How would such an ethic of sacred food mesh with other sustainable food movements or currents? Veganism and even strict vegetarianism are out, at least for meals prepared elsewhere, because the offense you would cause your host by being a picky eater would offset any positive ecological or moral impacts you might have by not eating animal projducts. As for sermonizing on sustainable food choices (a flaw which I am wont to display), a follower of the sacred food ethic should work to make his family or friends' choices more sustainable over time (less meat, less junk food, smaller portions), but at the moment of eating a given meal, we need to show graciousness and reverence for what others offer us, even if it doesn't meet with the sustainability seal of approval.

My wife and I have tried to live these values in our home. We don't waste food (though I've spent three years now saying I'll soon get around to composting our food scraps), and we eat our meals at table. I think this latter point has been a positive point for our son Sam. He eats really well and widely, not like some kids that refuse to eat certain things or whose parents have to chase them around the room shoving yogurt in their face. I know to some extent kids' eating habits are inborn and thus hit-or-miss, but I have to think that our marking mealtime as a special, ritual moment and serving a wide variety of real food must have something to do with Sam's healthy habits.

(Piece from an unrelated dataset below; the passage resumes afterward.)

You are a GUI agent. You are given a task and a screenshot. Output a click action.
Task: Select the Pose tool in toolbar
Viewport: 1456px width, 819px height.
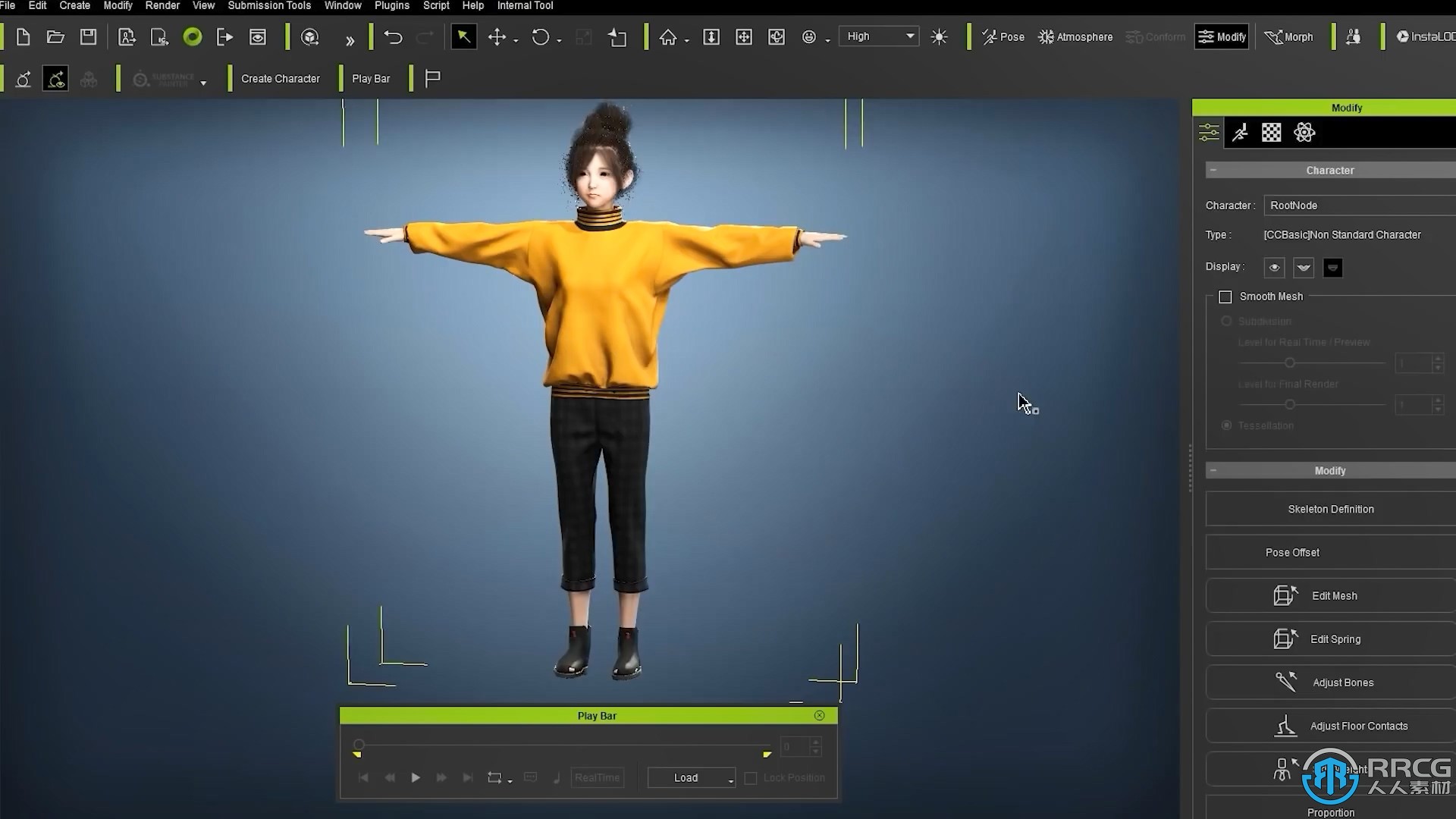(x=1002, y=37)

I don't want to be too self-righteous about our eating habits, because it's very possible that Sam will go through a picky eater phase and I'll have to retract my self-congratulation. Even I, who in my infancy and from adolescence onwards am one of the most versatile, open-minded eaters I know, went through a few years where I only or mainly ate the garbage marketed to me by the US junk food machine. Spaghetti-Os, sugary cereals, and chicken nuggets were my go-to foods, though I never spurned the vegetables my mother served at every meal. You would think this might make me more tolerant and sage around picky eaters, able to reflect on the temporality of such a situation. But I have never been a very understanding person when I see picky eaters. Frankly, I don't know how I'd manage it if Sam went through a phase where he was like that. Aside from our infant son, my wife and I are raising two teenagers that don't always eat well, and to date I have not found any way of managing or changing the situation other than sulking or making acerbic comments, neither of which is of any use. Lately though I've been reading books about childraising, so maybe by the time Sam's older they'll have helped me to figure out how to constructively manage these tricky situations!

Here is a video of a guy whose family gets three quarters of their food from the dumpsters of high-end grocery stores. He's really living the sacred ethic of food. Dumpster-diving isn't as much of an option here in Colombia, where we don't use dumpsters and where supermarket waste seems to be lower than in the US, but when we go to live in the States I think I'd get a kick out of getting good, free food from places like Trader Joe's or Whole Foods. I'd feel like I was bucking the system.

In the meanwhile, I'll keep trying to live a sacred food ethic in the context we live in.